Giovanni Gravili January 09, 2025 Arduino, C++, Python, Flask, Next.js, TensorFlow, Keras, AI

For my Electronics for Applied Physics exam, I completed a master’s project using an Arduino Nano 33 BLE Sense with its camera module to capture images that were fed into a Convolutional Neural Network (CNN) trained on the MNIST dataset. The work involved interfacing with the camera module, handling serial communication protocols, preprocessing the images, and running model inference on my machine. The main technical challenge was integrating these components reliably, since any point could fail and debugging proved difficult; by implementing custom debugging and logging, I succeeded in the implementation. The code is available at this link.

Serial Communication and Arduino Integration

My implementation relied on the Arduino serial module to capture pixel grayscale images by sending capture commands over the serial port, triggering the camera to capture a frame into a buffer and stream the raw frame data back over serial. The OV7670 camera module produces 176×144 pixel grayscale images, which amounts to 25,344 bytes per frame. Transmitting this volume of data over serial at 115200 baud requires careful buffer management to avoid timeouts and data corruption. The Arduino sketch captures the frame into an internal buffer and then streams it byte-by-byte over the serial connection, with the Python server reading and reassembling the raw pixel data into a NumPy array.

One significant challenge was ensuring reliable serial communication. The Arduino Nano 33 BLE Sense uses a virtual serial port over USB, which can be unpredictably enumerated by the operating system. To address this, I implemented an automatic port detection function that scans all available serial ports and identifies the Arduino by checking for “Arduino” or “usbmodem” in the port description. Once a candidate port is found, the function attempts to open a test connection to verify it responds correctly before considering it valid. This approach eliminates the need for manual port configuration and makes the system more robust to USB enumeration changes.

Flask Server Architecture

To interface with the Arduino and simplify the process, I implemented a Flask-based Python server that manages the connection, abstracts low-level operations into Python arrays, and prepares the data for processing. The server maintains a global serial_connection object protected by a thread lock to ensure that only one request can communicate with the Arduino at a time. This is critical because serial communication is inherently sequential; if two requests attempted to send commands simultaneously, the response data would be interleaved and corrupted.

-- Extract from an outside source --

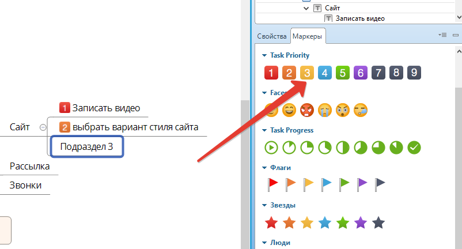Apply the red flag marker
This screenshot has width=462, height=249.
click(272, 184)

The image capture process is orchestrated by the acquire_image function, which performs several steps in sequence: first, it checks whether the Arduino sketch has been modified since the last compilation by computing a SHA-256 hash of the source file and comparing it to a cached value. If the sketch has changed, or if the user explicitly requests a recompilation, the function invokes the Arduino CLI to compile the sketch and flash the firmware. After flashing, the server waits for the Arduino to reset and re-enumerate on the USB bus, then re-establishes the serial connection. Only after this process completes does the function send the capture command and read the image data.

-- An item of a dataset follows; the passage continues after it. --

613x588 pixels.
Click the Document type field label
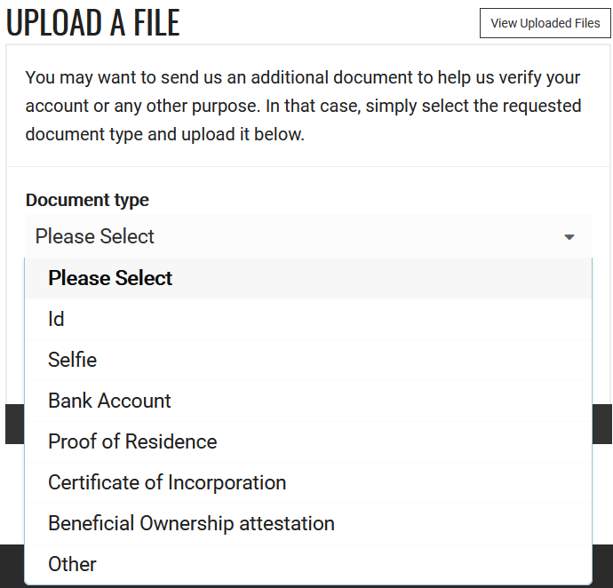87,200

This automatic compilation and flashing system proved invaluable during development because it eliminated a common source of bugs: forgetting to upload modified code before testing. The server always ensures that the running firmware matches the source code on disk, which provides a strong guarantee that observed behavior reflects the current implementation rather than a stale version.

Image Processing Pipeline

Processing begins by thresholding the image to create a transparency mask, lighter pixels become transparent while darker pixels remain, then resizing the image to $28 \times 28$ to match the CNN model trained earlier. The thresholding step is necessary because the camera captures background noise and varying lighting conditions, which can confuse the model. By setting a threshold of 100 (on a scale of 0 to 255), pixels brighter than this value are converted to fully transparent, while darker pixels are retained as opaque. This creates a binary mask that isolates the handwritten digit from the background.

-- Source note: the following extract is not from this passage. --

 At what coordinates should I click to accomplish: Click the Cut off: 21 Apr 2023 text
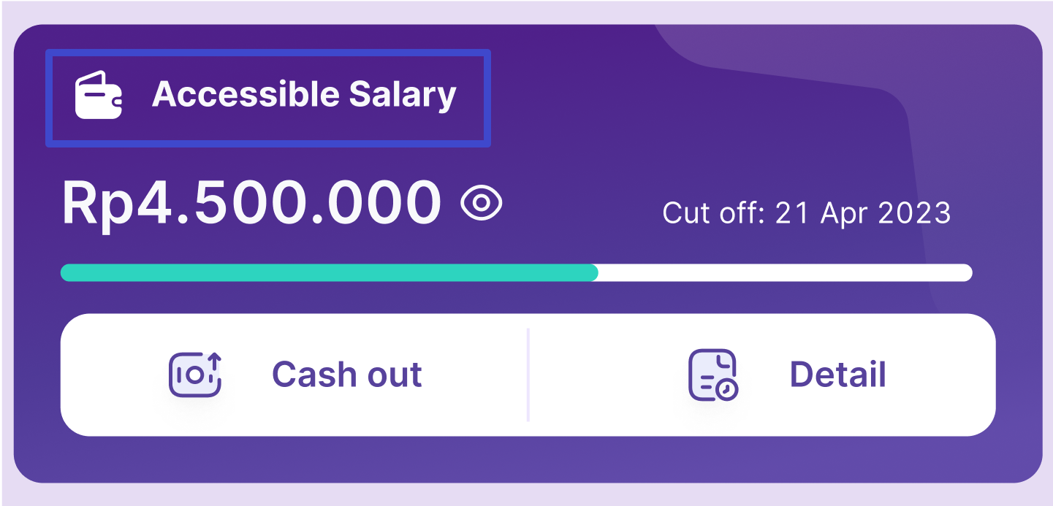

In addition to matching the model’s input size, pixel values are normalized to the $[0, 1]$ range and colors inverted to match the white/black convention of the dataset. The MNIST dataset represents digits as white strokes on a black background, but the camera captures dark strokes on a light background. To account for this, the preprocessing pipeline inverts the pixel values by computing $1 - x$ for each normalized pixel $x$ . This ensures that the input distribution matches the distribution the model was trained on, which is critical for accurate predictions.

The resizing operation uses bilinear interpolation, which provides a good balance between quality and performance. After resizing, the image is converted to a single-channel grayscale array and expanded to shape $(1, 28, 28, 1)$ to match the CNN’s expected input format: batch size of 1, height 28, width 28, and 1 color channel.

Next.js Web Interface

The user interacts via a Next.js web interface rather than directly with the Flask API; the interface provides real-time visualization and interactivity, allowing connection, disconnection, capture, and display of the model’s prediction probabilities across all 10 digits as a bar chart, giving immediate feedback on what the model sees and how confident it is. The web interface communicates with the Flask server via HTTP requests and displays the captured image as a base64-encoded PNG, which is rendered in the browser alongside the probability distribution.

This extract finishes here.